Segment Open

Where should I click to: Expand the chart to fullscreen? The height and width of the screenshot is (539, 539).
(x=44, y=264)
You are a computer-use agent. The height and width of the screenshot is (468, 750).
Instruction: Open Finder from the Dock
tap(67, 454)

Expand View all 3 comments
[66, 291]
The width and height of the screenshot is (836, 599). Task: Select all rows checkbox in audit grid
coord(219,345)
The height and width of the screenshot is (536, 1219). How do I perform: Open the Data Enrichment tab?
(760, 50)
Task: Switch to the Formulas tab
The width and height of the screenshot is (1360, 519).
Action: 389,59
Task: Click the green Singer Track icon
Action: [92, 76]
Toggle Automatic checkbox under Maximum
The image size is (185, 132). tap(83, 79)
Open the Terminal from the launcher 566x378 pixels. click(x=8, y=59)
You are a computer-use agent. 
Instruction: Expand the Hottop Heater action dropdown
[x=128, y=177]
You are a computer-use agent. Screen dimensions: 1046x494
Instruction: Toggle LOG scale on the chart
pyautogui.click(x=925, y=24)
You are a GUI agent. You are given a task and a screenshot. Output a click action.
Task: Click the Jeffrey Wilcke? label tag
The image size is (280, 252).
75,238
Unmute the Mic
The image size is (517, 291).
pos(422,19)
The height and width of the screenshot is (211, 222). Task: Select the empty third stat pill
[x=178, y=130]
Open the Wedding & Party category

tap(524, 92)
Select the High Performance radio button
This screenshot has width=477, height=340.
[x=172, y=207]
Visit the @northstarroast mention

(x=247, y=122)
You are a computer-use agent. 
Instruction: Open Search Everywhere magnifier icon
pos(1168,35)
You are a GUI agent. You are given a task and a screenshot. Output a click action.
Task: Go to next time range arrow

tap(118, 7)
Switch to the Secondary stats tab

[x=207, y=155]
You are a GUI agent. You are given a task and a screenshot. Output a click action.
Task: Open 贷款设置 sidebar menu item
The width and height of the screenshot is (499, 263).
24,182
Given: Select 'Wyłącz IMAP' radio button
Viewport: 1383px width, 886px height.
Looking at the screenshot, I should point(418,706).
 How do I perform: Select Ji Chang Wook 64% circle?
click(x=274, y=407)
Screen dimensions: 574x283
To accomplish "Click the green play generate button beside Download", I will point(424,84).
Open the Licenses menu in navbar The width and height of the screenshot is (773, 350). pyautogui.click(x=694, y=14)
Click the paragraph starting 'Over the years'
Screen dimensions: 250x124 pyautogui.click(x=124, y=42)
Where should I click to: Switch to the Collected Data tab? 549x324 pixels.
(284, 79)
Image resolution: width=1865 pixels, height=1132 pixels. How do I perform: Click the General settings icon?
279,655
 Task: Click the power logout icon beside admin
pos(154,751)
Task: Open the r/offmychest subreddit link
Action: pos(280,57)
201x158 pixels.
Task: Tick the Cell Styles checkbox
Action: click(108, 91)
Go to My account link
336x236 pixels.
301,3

Segment Closed

__TRY IT__: Give back the data above word for word.

__COMPLETED TASK__:
Where should I click to: Expand the chart to fullscreen? The height and width of the screenshot is (539, 539).
(x=44, y=264)
You are a computer-use agent. The height and width of the screenshot is (468, 750).
Instruction: Open Finder from the Dock
tap(67, 454)

Expand View all 3 comments
[66, 291]
The width and height of the screenshot is (836, 599). Task: Select all rows checkbox in audit grid
coord(219,345)
The height and width of the screenshot is (536, 1219). How do I perform: Open the Data Enrichment tab?
(760, 50)
Task: Switch to the Formulas tab
The width and height of the screenshot is (1360, 519).
Action: 389,59
Task: Click the green Singer Track icon
Action: [92, 76]
Toggle Automatic checkbox under Maximum
The image size is (185, 132). tap(83, 79)
Open the Terminal from the launcher 566x378 pixels. click(x=8, y=59)
You are a computer-use agent. 
Instruction: Expand the Hottop Heater action dropdown
[x=128, y=177]
You are a computer-use agent. Screen dimensions: 1046x494
Instruction: Toggle LOG scale on the chart
pyautogui.click(x=925, y=24)
You are a GUI agent. You are given a task and a screenshot. Output a click action.
Task: Click the Jeffrey Wilcke? label tag
The image size is (280, 252).
75,238
Unmute the Mic
The image size is (517, 291).
pos(422,19)
The height and width of the screenshot is (211, 222). Task: Select the empty third stat pill
[x=178, y=130]
Open the Wedding & Party category

tap(524, 92)
Select the High Performance radio button
This screenshot has width=477, height=340.
[x=172, y=207]
Visit the @northstarroast mention

(x=247, y=122)
You are a computer-use agent. 
Instruction: Open Search Everywhere magnifier icon
pos(1168,35)
You are a GUI agent. You are given a task and a screenshot. Output a click action.
Task: Go to next time range arrow

tap(118, 7)
Switch to the Secondary stats tab

[x=207, y=155]
You are a GUI agent. You are given a task and a screenshot. Output a click action.
Task: Open 贷款设置 sidebar menu item
The width and height of the screenshot is (499, 263).
24,182
Given: Select 'Wyłącz IMAP' radio button
Viewport: 1383px width, 886px height.
Looking at the screenshot, I should point(418,706).
 How do I perform: Select Ji Chang Wook 64% circle?
click(x=274, y=407)
Screen dimensions: 574x283
To accomplish "Click the green play generate button beside Download", I will point(424,84).
Open the Licenses menu in navbar The width and height of the screenshot is (773, 350). pyautogui.click(x=694, y=14)
Click the paragraph starting 'Over the years'
Screen dimensions: 250x124 pyautogui.click(x=124, y=42)
Where should I click to: Switch to the Collected Data tab? 549x324 pixels.
(284, 79)
Image resolution: width=1865 pixels, height=1132 pixels. How do I perform: Click the General settings icon?
279,655
 Task: Click the power logout icon beside admin
pos(154,751)
Task: Open the r/offmychest subreddit link
Action: pos(280,57)
201x158 pixels.
Task: Tick the Cell Styles checkbox
Action: click(108, 91)
Go to My account link
336x236 pixels.
301,3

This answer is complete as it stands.